------ Information shown ------

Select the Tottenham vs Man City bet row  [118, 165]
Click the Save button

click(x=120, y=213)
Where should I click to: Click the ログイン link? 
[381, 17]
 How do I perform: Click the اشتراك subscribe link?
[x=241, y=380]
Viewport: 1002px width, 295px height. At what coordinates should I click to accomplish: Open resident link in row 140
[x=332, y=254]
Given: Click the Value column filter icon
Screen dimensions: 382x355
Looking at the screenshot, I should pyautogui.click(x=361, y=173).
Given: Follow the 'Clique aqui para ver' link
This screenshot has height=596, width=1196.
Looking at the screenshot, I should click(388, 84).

------
------ Information shown ------

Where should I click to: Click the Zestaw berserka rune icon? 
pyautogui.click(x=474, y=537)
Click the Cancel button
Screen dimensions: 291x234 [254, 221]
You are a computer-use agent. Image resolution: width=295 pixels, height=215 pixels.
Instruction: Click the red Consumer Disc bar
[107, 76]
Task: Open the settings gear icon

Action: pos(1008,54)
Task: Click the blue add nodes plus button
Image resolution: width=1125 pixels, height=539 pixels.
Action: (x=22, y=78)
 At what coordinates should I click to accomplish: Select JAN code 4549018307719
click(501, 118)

------

Show every line of the records above that contains the word "Given".

Given: Click the Value column filter icon
Given: Follow the 'Clique aqui para ver' link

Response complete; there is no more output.